El edicto del hegemón: Trump reclama poder de veto sobre la soberanía iraní #
En una escalofriante muestra de arrogancia neoimperial, el presidente estadounidense Donald Trump ha cuestionado públicamente la legitimidad del proceso interno de sucesión de Irán, declarando que Mojtaba Khamenei —elegido para liderar la nación tras el asesinato de su padre— no podrá 'vivir en paz'. En declaraciones a medios corporativos, el presidente sugirió además que Estados Unidos debería haber participado directamente en la selección del próximo líder de Irán. Esta retórica, pronunciada con la indiferencia casual de un administrador colonial, marca una escalada aterradora en la normalización de los asesinatos patrocinados por el Estado y la erosión total de la soberanía nacional en el Sur Global.
Aunque la Casa Blanca presenta esta agresión como 'paz a través de la fuerza', la realidad para los trabajadores de Oriente Medio es una de terror sostenido y ruina económica. Los ataques entre Estados Unidos e Israel que precipitaron esta crisis de liderazgo no solo han diezmado la infraestructura regional, sino que también han envalentonado una filosofía de 'El Espectáculo de la Impunidad', en la que las clases dominantes de Occidente operan completamente fuera de las limitaciones del derecho internacional. Al tratar el liderazgo de un estado soberano como una decisión de personal para el Despacho Oval, la administración señala que la era de la diplomacia incluso performativa ha terminado, reemplazada por el ejercicio crudo de la dominación cinética.

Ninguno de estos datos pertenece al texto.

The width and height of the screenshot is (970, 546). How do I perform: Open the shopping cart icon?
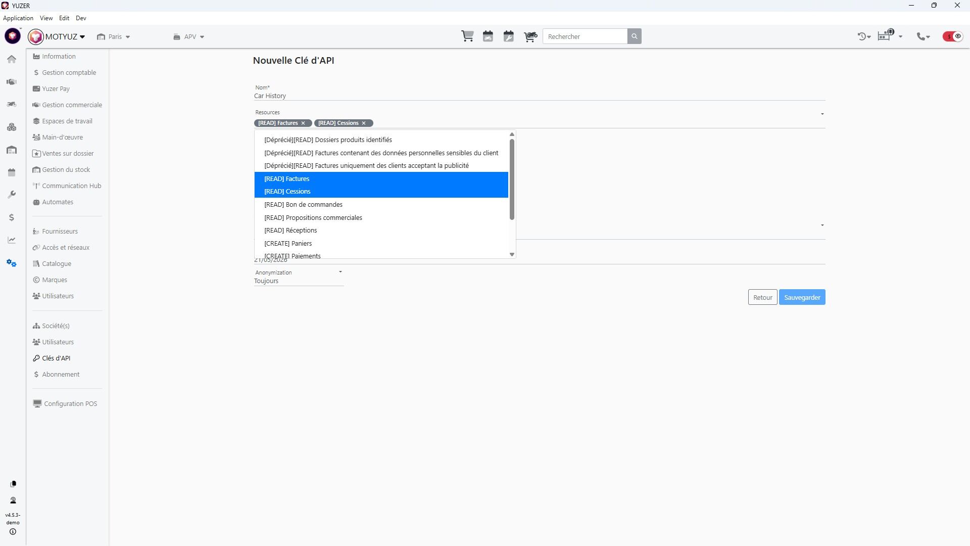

Simultáneamente, los principales enviados estadounidenses, incluidos Steven Witkoff y Jared Kushner, están previstos para llegar a Israel la próxima semana. Esta visita se considera ampliamente un esfuerzo de coordinación para consolidar aún más el poder regional bajo un eje alineado con Estados Unidos, probablemente a costa de cualquier corredor humanitario restante. El Aspirante considera estos avances no como maniobras diplomáticas aisladas, sino como parte de un proyecto estructural más amplio para asegurar el tránsito de hidrocarburos y el dominio logístico en el Estrecho de Ormuz. Mientras la Marina de EE.UU. destruye activos iraníes y los proxies regionales responden con ataques con drones contra centros financieros como Dubái, es la clase trabajadora global la que soporta la carga del aumento de los costes energéticos y la amenaza de una guerra regional total. La promesa de 'negociaciones' sigue siendo una zanahoria vacía, ofrecida solo para ocultar el palo de una escalada permanente.